Do this:
Rewrite the records from the line containing "You are a computer-use agent. The" through the line containing "1054x489 pixels. [318, 195]", putting "Collapse" in place of "Fold" and leaving everything else unchanged.

Data rows:

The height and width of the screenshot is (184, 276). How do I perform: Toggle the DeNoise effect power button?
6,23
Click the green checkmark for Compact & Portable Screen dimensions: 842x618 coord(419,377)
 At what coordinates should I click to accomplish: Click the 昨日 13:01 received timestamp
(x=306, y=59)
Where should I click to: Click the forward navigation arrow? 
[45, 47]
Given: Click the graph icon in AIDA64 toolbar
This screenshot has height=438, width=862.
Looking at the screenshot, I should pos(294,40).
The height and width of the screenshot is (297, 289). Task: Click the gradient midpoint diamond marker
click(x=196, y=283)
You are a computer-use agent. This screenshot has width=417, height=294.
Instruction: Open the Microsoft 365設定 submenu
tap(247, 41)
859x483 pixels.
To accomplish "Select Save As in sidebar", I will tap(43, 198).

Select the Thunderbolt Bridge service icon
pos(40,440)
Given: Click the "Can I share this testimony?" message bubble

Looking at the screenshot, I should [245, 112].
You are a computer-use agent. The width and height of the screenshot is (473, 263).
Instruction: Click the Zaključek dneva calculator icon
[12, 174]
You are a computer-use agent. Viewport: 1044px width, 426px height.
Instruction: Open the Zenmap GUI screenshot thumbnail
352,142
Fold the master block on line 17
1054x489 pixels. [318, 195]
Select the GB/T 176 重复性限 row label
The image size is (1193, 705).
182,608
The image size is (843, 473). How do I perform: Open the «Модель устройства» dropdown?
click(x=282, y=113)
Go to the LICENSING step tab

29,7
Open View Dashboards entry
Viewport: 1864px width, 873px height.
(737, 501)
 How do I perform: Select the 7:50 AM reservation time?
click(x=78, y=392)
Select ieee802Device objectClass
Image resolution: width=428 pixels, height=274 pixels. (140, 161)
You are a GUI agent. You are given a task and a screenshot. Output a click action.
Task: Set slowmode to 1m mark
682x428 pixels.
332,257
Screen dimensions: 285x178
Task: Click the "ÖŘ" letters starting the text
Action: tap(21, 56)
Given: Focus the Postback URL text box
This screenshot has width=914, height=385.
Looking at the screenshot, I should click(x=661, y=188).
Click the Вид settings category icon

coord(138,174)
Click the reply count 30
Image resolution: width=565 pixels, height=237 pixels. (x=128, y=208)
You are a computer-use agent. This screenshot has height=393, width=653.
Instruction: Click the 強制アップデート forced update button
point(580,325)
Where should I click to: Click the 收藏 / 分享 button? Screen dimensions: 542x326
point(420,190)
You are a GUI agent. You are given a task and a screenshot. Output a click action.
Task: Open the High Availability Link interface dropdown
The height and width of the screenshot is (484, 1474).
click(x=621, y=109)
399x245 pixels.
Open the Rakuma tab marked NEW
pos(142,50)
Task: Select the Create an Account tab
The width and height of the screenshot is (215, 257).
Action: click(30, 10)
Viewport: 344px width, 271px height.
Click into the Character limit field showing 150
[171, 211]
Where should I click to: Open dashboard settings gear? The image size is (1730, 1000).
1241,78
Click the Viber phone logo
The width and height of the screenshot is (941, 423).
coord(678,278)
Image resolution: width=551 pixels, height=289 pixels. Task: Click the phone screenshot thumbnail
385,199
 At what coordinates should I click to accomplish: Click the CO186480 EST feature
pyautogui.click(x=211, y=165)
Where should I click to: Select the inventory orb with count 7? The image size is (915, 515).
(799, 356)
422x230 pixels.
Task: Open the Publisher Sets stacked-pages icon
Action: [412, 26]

Worked answer:
You are a computer-use agent. The width and height of the screenshot is (473, 263).
Instruction: Click the Zaključek dneva calculator icon
[12, 174]
You are a computer-use agent. Viewport: 1044px width, 426px height.
Instruction: Open the Zenmap GUI screenshot thumbnail
352,142
Collapse the master block on line 17
1054x489 pixels. [318, 195]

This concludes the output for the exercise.